Hier liegen Anstoß und Anlass des Buches. Mit dem Szientismus meine ich ein charakteristisches Diskursmuster entwickelter Wissensgesellschaften zu erfassen. Zu zeigen ist, dass das Wissenschaftskonzept dieses Musters wirklichkeitsfremd und seine autoritären Implikationen für die liberale Demokratie problematisch sind. Denn es gehen in dieses Diskursmuster unausgesprochene Annahmen über Wissenschaft und Politik ein, die näherer Nachfrage kaum standhalten. Um nur drei solcher kritischen Fragen schon einmal anzudeuten: Wird politisch etwa ausschließlich über wissenschaftlich beantwortbare Sachfragen gestritten, nicht auch über Interessengegensätze, Machtkonflikte und Sinnorientierungen? Oder: Lässt sich denn daraus, wie die Dinge sind, darauf schließen, wie sie sein sollen, so dass wissenschaftliche Fakten ohne weiteres allgemein handlungsleitend sein könnten? Und was bedeutet es dann, dass die Wissenschaften Erkenntnisfortschritte beanspruchen und deswegen Faktenerkenntnis grundsätzlich als revidierbar ansehen müssen?
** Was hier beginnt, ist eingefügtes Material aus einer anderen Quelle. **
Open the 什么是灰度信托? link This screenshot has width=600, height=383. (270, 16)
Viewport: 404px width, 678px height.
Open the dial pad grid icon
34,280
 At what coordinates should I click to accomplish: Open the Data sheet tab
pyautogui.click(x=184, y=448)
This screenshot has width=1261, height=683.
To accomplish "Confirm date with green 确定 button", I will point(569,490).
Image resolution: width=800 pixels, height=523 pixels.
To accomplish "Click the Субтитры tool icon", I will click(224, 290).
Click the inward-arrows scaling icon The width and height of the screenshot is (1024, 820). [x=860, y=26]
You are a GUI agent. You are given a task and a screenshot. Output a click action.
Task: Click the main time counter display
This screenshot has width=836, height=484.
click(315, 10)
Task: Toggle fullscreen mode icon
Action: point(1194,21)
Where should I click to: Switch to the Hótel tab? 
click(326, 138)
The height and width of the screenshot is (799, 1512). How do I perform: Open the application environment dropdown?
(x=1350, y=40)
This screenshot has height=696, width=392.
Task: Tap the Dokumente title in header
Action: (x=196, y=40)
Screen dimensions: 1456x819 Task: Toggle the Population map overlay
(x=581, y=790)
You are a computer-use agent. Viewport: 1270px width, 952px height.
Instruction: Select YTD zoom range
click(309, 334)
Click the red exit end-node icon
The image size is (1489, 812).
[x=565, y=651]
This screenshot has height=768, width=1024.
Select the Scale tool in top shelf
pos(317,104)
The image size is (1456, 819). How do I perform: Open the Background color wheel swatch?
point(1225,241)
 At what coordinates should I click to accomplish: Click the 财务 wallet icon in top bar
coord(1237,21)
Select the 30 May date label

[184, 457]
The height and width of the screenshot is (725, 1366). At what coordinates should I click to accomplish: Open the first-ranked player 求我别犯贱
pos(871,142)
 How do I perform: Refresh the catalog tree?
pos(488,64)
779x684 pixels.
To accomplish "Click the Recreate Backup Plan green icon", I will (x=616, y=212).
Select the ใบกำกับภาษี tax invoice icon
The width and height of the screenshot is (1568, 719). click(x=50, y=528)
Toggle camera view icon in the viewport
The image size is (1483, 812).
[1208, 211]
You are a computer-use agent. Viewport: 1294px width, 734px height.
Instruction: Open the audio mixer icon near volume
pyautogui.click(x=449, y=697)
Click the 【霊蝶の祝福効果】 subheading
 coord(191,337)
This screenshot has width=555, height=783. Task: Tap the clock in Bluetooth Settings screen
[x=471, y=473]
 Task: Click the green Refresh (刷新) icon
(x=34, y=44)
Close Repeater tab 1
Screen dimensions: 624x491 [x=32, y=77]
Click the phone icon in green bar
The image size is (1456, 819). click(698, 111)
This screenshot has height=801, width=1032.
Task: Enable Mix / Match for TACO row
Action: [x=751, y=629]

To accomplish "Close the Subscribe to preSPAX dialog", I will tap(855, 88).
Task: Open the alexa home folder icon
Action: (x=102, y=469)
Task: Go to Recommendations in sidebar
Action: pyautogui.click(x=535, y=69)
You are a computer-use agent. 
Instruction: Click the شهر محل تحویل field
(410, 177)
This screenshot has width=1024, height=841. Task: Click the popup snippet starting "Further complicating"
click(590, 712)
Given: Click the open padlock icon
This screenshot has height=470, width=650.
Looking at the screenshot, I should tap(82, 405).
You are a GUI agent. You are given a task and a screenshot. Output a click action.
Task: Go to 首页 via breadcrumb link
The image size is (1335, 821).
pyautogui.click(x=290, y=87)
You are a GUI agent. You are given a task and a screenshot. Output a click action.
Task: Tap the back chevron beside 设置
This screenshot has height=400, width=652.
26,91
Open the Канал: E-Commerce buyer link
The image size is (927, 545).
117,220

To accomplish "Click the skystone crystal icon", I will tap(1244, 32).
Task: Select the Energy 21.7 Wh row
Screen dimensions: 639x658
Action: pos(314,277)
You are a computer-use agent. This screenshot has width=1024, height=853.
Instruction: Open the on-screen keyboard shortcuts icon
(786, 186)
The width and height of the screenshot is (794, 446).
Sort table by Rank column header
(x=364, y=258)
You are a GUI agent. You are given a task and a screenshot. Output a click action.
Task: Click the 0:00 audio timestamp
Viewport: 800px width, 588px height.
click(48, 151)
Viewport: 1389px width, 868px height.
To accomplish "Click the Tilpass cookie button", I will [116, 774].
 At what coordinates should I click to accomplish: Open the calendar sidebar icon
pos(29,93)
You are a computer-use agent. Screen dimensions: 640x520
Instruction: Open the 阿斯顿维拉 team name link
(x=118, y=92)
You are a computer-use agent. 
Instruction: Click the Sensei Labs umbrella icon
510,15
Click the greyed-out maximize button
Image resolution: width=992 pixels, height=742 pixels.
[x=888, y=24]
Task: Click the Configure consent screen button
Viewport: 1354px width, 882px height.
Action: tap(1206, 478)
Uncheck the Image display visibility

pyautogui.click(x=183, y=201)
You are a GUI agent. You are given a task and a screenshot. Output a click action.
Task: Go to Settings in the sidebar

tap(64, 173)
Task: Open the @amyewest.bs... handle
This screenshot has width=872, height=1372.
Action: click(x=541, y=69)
Solcherart kann man auf die Prämissen des autoritären Szientismus zurückgehen und sie in Frage stellen. Und dabei mag sich erweisen, dass er im Zeichen moderner Sachrationalität eine im Kern vormoderne Vorstellung von Wissenschaft sowie eine vordemokratische Konzeption von Politik zusammenführt. Und dies zwar in der Weise, dass wissenschaftliches Wissen, wie wenn es sich um altes Weisheitswissen handelte, ohne demokratische Zwischenschritte politisch scheinbar bloß noch angewendet werden muss. Das ist die These dieses Buches. Um sie entwickeln zu können, werden im Folgenden zwei komplementäre Perspektiven auf den autoritären Szientismus eingenommen. Er wird mit den Maßstäben sowohl moderner Wissenschaftlichkeit als auch liberaler Demokratie vermessen. Auch dabei ist selbstverständlich eine ganze Reihe von Prämissen unterstellt, von denen ich lediglich zwei vorab bereits erwähne, weil sie für alles Folgende von grundsätzlicher Bedeutung sind.

Einerseits verfolge ich einen im weiteren Sinne differenzierungstheoretischen Ansatz. Wissenschaft und Politik sind als Teilsysteme hochkomplexer moderner Gesellschaften aufgefasst, die intern in verschiedenen Dimensionen nach unterschiedlichen Logiken differenziert sind. Die Gesellschaftsglieder sehen sich daher einer ebenso dynamischen wie irreduziblen Vielfalt von Sozial- und Machtlagen, von Codes, Wissensordnungen und Sinnwelten, von Geltungsquellen und Geltungsansprüchen gegenüber. In dieser pluralistischen Unübersichtlichkeit müssen sie sich orientieren, obwohl so etwas wie Gesamtschau, Orientiertheit oder Erwartungssicherheit in vielerlei Hinsicht unwahrscheinlich sind, erst recht in einer allgemeinverbindlichen Form. Denn die Untereinheiten solcher Gesellschaften folgen je spezifischen Funktionsprimaten und entwickeln dabei in der Weise Eigengeltung und Eigensinn, dass an der Komplexität und Kontingenz der Verhältnisse scheitert, wer Strukturen, Operationsformen oder Funktionen einfach von hier nach da übertragen wollte. In derartigen Gesellschaften liegt die Funktion des Wissenschaftssystems darin, methodisch stets neues Wissen zu produzieren, von dem zugleich mit Gründen gesagt werden kann, dass es nicht unwahr, sondern vielmehr wahr sei. Im Unterschied dazu geht es im Politiksystem um die Macht oder Ohnmacht, gesellschaftlich allgemein bindende Entscheidungen zu treffen.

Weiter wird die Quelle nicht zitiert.